中野京子の「花つむひとの部屋」

本と映画と音楽と。絵画の中の歴史と。

「幸せはいつも3月花のころ・・・」(世界史レッスン第91回)

2007年12月04日 | 朝日ベルばらkidsぷらざ
 朝日新聞ブログ「ベルばらkidsぷらざ」で連載中の世界史レッスン第91回目の今日は、「グレゴリオ暦とフランス革命暦」⇒ http://bbkids.cocolog-nifty.com/bbkids/2007/12/post_30fe.html#more
 イギリスでの改暦の暴動や、フランス革命政府が強制しようとしたへんてこな暦についてのエピソードを書きました。

 さて、江戸時代の歌舞伎役者、5代目市川団十郎が作ったとされる戯れ歌に、

 「楽しみは春の桜に秋の月、夫婦なかよく3度食う飯」

 というのがある(ロマンティストなのかリアリストなのか、わかりませんね)。

++++++

__課題__
上の原文抜粋について答えてください。
(a) 世界史レッスン第91回のテーマは何ですか？
(b) 戯れ歌を作ったとされているのは誰ですか？
(c) その戯れ歌では、春の楽しみとして何が挙げられていますか？

__抽出データ__
++++++

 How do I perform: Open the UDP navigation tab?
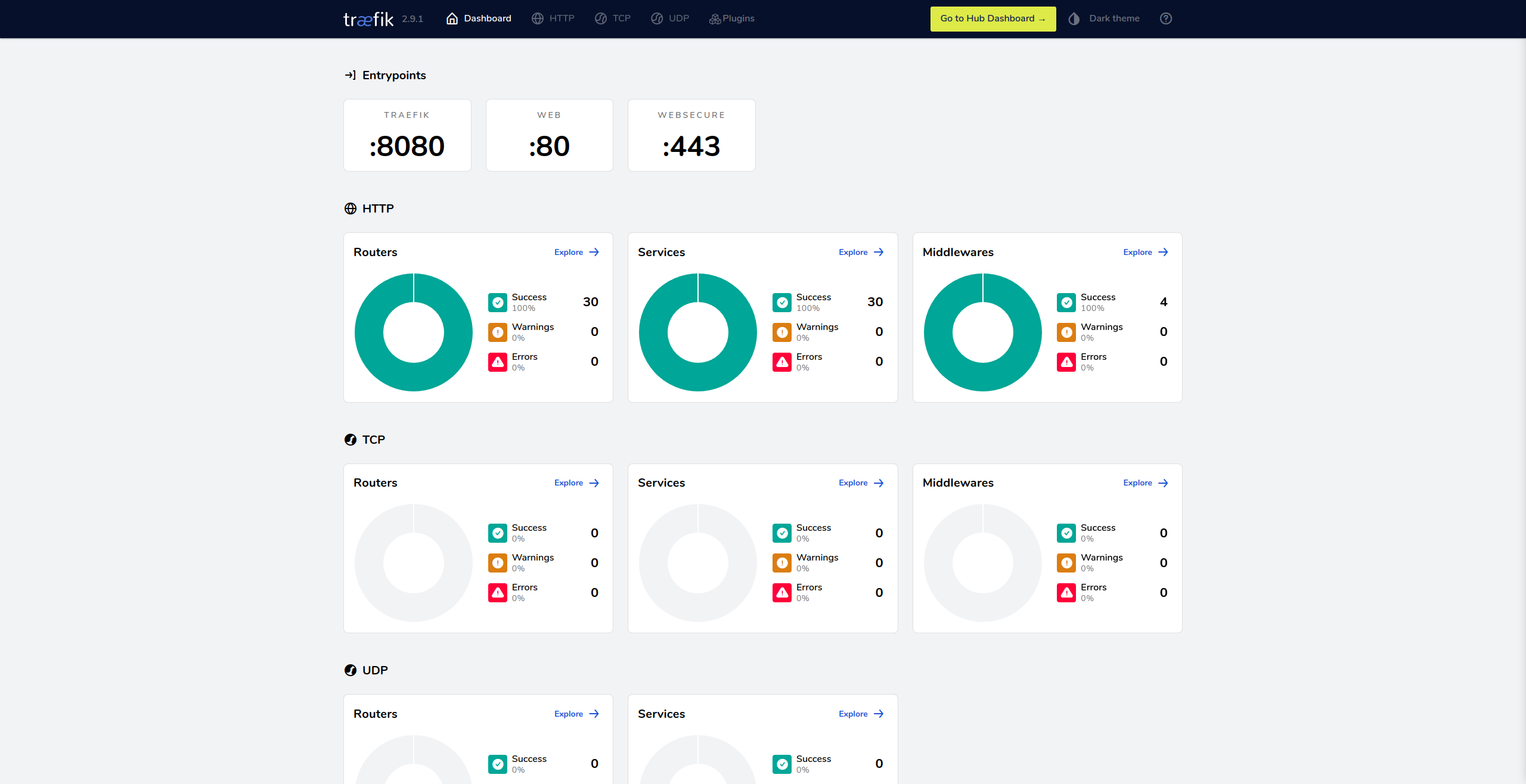[x=670, y=18]
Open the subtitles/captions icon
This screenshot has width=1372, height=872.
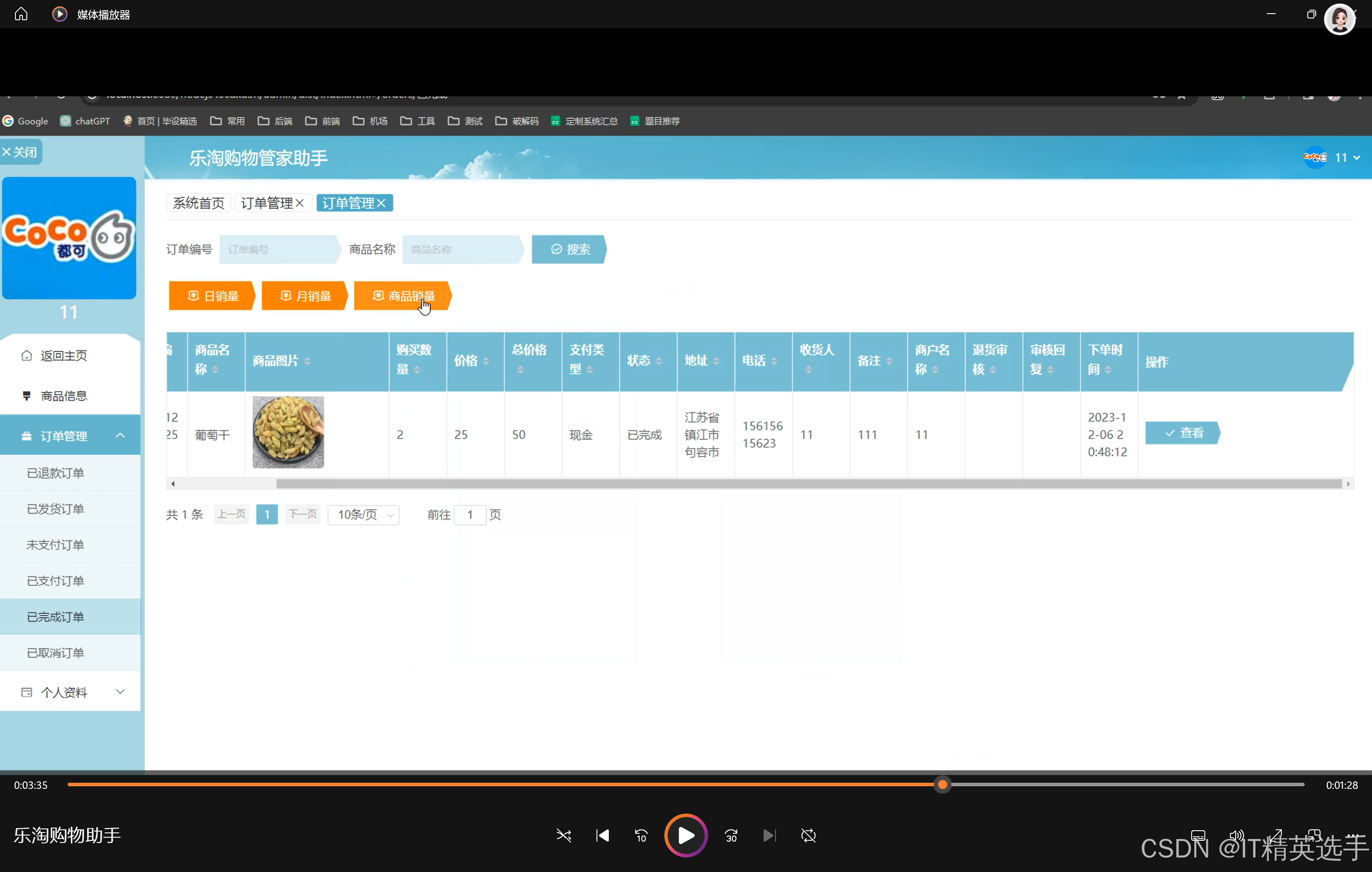pos(1198,836)
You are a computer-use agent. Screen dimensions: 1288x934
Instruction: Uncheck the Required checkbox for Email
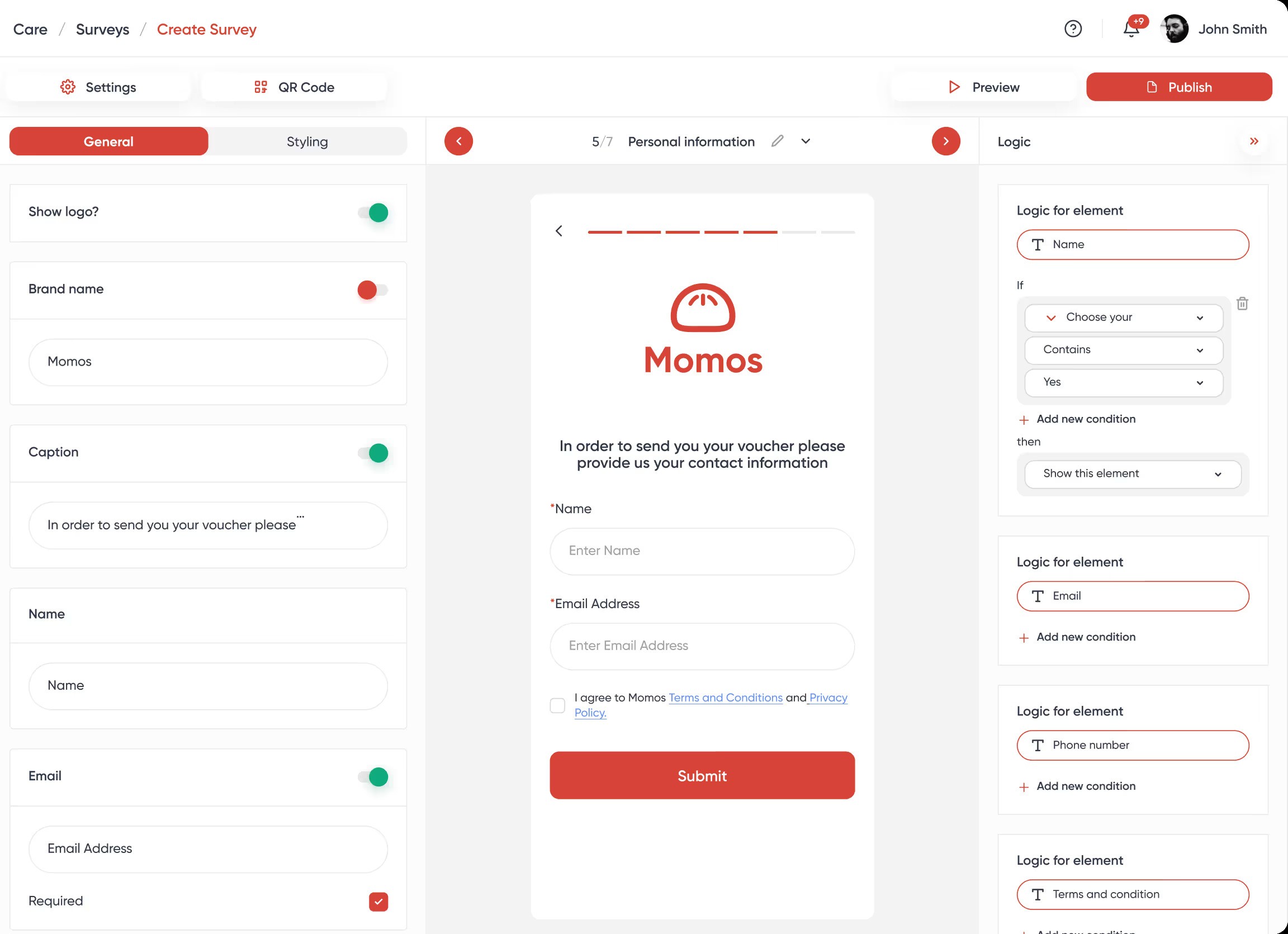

++++++

__解答__
(a) 「グレゴリオ暦とフランス革命暦」
(b) 江戸時代の歌舞伎役者、5代目市川団十郎
(c) 桜